Ближе к истине названия других договоров, которые представлены просто как договоры о разграничении предметов ведения и полномочий между органами государственной власти Российской Федерации и органами государственной власти республики (области, края), если считать, что первые представляют федеративный центр, а вторые — субъекты федерации. Вместе с тем указанные договоры точнее было бы назвать договорами федерального центра с субъектами федерации о разграничении предметов ведения и полномочий.
Проблема разграничения предметов ведения и полномочий имеет два главных аспекта — содержательный и нормативный. Анализ первого позволяет ответить на вопрос: как определить виды компетенции — исключительную, совместную и конкурентную, какие сферы жизни общества, какие конкретные проблемы экономического, политического и социокультурного характера или какая сфера государственной деятельности отнесены в данной федерации к ведению федеральных органов власти, а какие — к ведению органов государственной власти ее субъектов.
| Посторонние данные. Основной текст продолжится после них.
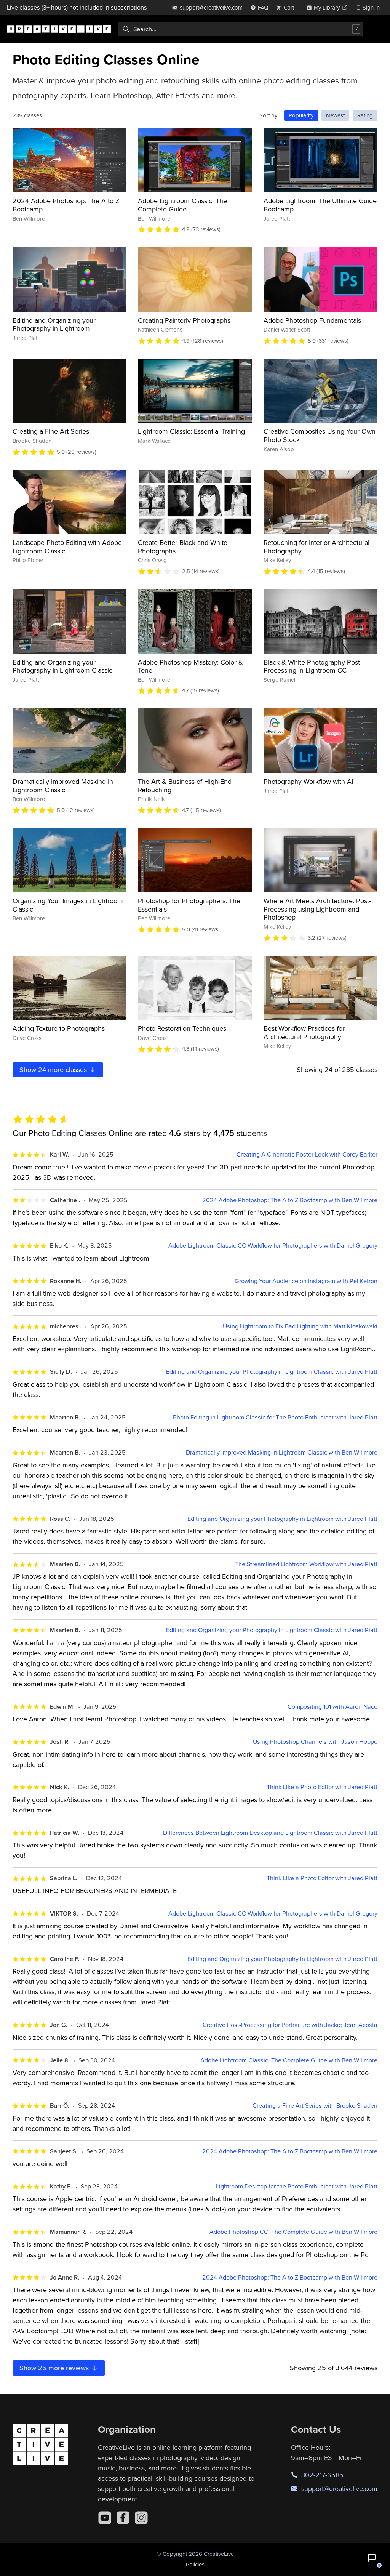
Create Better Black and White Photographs (182, 547)
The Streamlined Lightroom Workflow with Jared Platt (306, 1564)
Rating (365, 115)
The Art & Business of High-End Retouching (185, 786)
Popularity (301, 115)
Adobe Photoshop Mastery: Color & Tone (190, 666)
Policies (195, 2564)
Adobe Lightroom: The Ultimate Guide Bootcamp (320, 205)
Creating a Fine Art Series (51, 431)
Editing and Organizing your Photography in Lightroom (54, 324)
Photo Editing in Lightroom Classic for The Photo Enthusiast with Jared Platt (275, 1417)
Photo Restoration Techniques (182, 1028)
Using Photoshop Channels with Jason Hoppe (315, 1741)
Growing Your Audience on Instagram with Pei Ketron (306, 1281)
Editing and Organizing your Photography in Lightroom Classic (62, 666)
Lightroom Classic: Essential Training (191, 431)
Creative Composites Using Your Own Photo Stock (320, 435)
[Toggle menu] (376, 29)
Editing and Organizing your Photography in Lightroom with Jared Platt (282, 1518)
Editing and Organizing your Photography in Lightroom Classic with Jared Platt (271, 1371)
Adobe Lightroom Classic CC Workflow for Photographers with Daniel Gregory (272, 1245)
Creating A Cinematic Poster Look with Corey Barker (307, 1154)
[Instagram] (141, 2518)
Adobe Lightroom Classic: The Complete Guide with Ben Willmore (288, 2060)
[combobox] (240, 29)
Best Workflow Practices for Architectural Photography (304, 1032)
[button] (371, 2557)
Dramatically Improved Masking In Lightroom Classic (63, 786)
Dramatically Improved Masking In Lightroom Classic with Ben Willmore (281, 1452)
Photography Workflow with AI (308, 781)
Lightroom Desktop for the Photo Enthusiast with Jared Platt (296, 2186)
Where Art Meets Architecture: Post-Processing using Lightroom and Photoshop (317, 909)
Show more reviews (55, 2368)
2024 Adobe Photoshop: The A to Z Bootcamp (66, 205)
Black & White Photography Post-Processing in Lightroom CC (313, 666)
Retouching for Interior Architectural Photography (316, 547)
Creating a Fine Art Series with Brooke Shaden (315, 2105)
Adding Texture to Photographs (59, 1028)
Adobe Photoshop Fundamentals (312, 320)
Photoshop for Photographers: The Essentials (189, 905)
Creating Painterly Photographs (184, 320)
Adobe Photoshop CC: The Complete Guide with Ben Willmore (293, 2231)
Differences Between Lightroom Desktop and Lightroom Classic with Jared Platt (270, 1832)
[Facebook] (123, 2518)
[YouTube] (105, 2518)
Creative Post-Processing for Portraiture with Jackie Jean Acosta (290, 2024)
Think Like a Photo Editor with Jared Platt (322, 1787)
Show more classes (54, 1069)
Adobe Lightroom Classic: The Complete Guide (182, 205)
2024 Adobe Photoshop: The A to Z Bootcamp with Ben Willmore (289, 1200)
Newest (335, 115)
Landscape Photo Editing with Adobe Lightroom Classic (67, 547)
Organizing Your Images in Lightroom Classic (68, 905)
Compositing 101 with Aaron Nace (332, 1706)
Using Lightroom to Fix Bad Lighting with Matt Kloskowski (300, 1326)
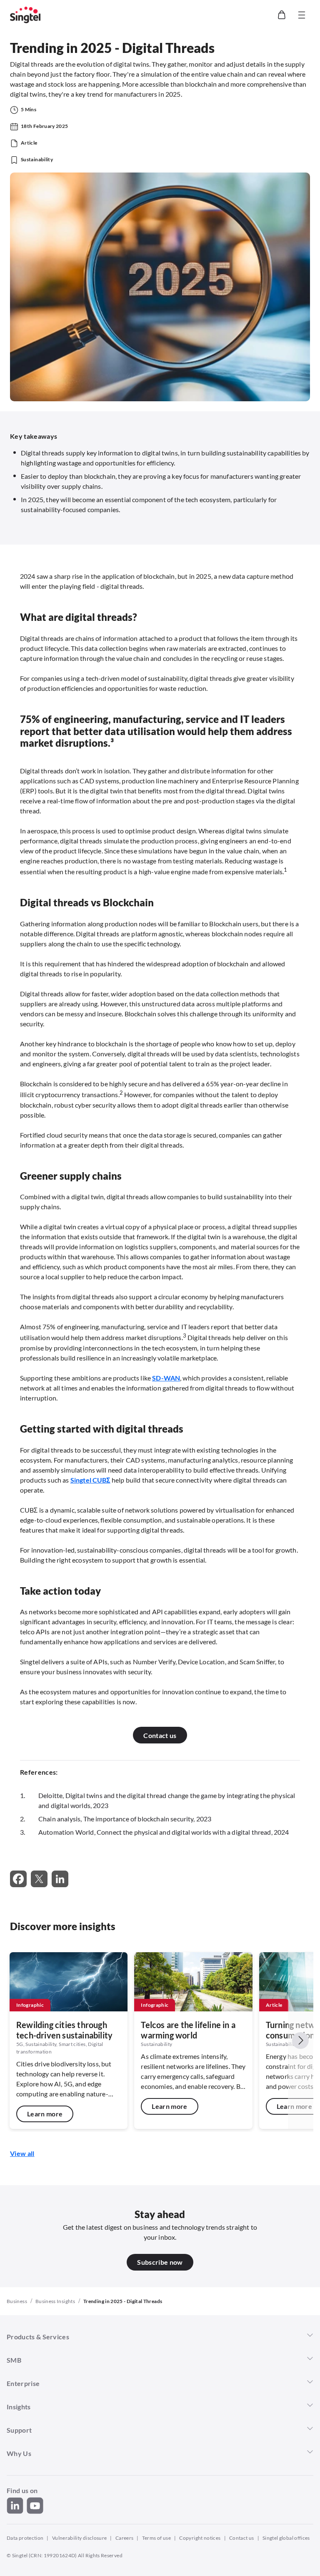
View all (22, 2153)
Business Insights (55, 2301)
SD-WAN (166, 1378)
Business (17, 2301)
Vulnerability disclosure (79, 2538)
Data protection (25, 2538)
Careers (124, 2538)
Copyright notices (199, 2538)
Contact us (241, 2538)
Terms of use (156, 2538)
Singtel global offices (286, 2538)
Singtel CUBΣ (90, 1480)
Анализ второго аспекта — нормативного — помогает ответить на вопрос: каким способом, каким документом закрепляется указанное разграничение — в Конституции, другом федеральном конституционном законе, ином федеральном законодательстве, договоре, заключаемом федеральным центром с субъектом федерации.
В содержательном плане в конституциях федеративных государств в тех или иных формулировках выделяются предметы ведения и компетенция федерального центра и субъектов федерации, а также предметы совместного ведения при совместной компетенции
или предметы совместного ведения при конкурентной компетенции. Однако применяемые при этом методы существенно различаются.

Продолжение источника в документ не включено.